--- START ---

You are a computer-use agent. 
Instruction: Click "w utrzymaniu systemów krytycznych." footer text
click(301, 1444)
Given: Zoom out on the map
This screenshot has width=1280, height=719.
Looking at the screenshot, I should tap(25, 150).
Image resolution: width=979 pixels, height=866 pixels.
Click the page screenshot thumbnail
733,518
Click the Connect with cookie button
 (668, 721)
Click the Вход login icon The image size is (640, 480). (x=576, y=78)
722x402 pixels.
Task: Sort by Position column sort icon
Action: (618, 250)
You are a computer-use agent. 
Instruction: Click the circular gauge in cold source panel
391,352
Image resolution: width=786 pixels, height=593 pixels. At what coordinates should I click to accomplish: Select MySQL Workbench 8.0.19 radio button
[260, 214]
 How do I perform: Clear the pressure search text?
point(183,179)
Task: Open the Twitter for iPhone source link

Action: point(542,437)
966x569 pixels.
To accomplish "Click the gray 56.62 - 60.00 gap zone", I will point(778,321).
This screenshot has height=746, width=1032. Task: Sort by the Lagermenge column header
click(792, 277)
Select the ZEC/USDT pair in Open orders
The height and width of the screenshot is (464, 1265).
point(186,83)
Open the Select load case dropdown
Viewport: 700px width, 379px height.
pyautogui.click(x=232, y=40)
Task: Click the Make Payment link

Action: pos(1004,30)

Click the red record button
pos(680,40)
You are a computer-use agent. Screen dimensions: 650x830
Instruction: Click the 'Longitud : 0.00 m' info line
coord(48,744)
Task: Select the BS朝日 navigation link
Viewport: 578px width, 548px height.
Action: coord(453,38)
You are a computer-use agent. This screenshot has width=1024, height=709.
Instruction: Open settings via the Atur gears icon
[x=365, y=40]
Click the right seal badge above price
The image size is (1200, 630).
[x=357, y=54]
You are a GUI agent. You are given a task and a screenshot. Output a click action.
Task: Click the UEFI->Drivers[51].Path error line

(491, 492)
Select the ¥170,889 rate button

--- END ---

> Activity
Write out the whole listing above once more, exactly.

> Exercise solution
You are a computer-use agent. 
Instruction: Click "w utrzymaniu systemów krytycznych." footer text
click(301, 1444)
Given: Zoom out on the map
This screenshot has width=1280, height=719.
Looking at the screenshot, I should tap(25, 150).
Image resolution: width=979 pixels, height=866 pixels.
Click the page screenshot thumbnail
733,518
Click the Connect with cookie button
 (668, 721)
Click the Вход login icon The image size is (640, 480). (x=576, y=78)
722x402 pixels.
Task: Sort by Position column sort icon
Action: (618, 250)
You are a computer-use agent. 
Instruction: Click the circular gauge in cold source panel
391,352
Image resolution: width=786 pixels, height=593 pixels. At what coordinates should I click to accomplish: Select MySQL Workbench 8.0.19 radio button
[260, 214]
 How do I perform: Clear the pressure search text?
point(183,179)
Task: Open the Twitter for iPhone source link

Action: point(542,437)
966x569 pixels.
To accomplish "Click the gray 56.62 - 60.00 gap zone", I will point(778,321).
This screenshot has height=746, width=1032. Task: Sort by the Lagermenge column header
click(792, 277)
Select the ZEC/USDT pair in Open orders
The height and width of the screenshot is (464, 1265).
point(186,83)
Open the Select load case dropdown
Viewport: 700px width, 379px height.
pyautogui.click(x=232, y=40)
Task: Click the Make Payment link

Action: pos(1004,30)

Click the red record button
pos(680,40)
You are a computer-use agent. Screen dimensions: 650x830
Instruction: Click the 'Longitud : 0.00 m' info line
coord(48,744)
Task: Select the BS朝日 navigation link
Viewport: 578px width, 548px height.
Action: coord(453,38)
You are a computer-use agent. This screenshot has width=1024, height=709.
Instruction: Open settings via the Atur gears icon
[x=365, y=40]
Click the right seal badge above price
The image size is (1200, 630).
[x=357, y=54]
You are a GUI agent. You are given a task and a screenshot. Output a click action.
Task: Click the UEFI->Drivers[51].Path error line

(491, 492)
Select the ¥170,889 rate button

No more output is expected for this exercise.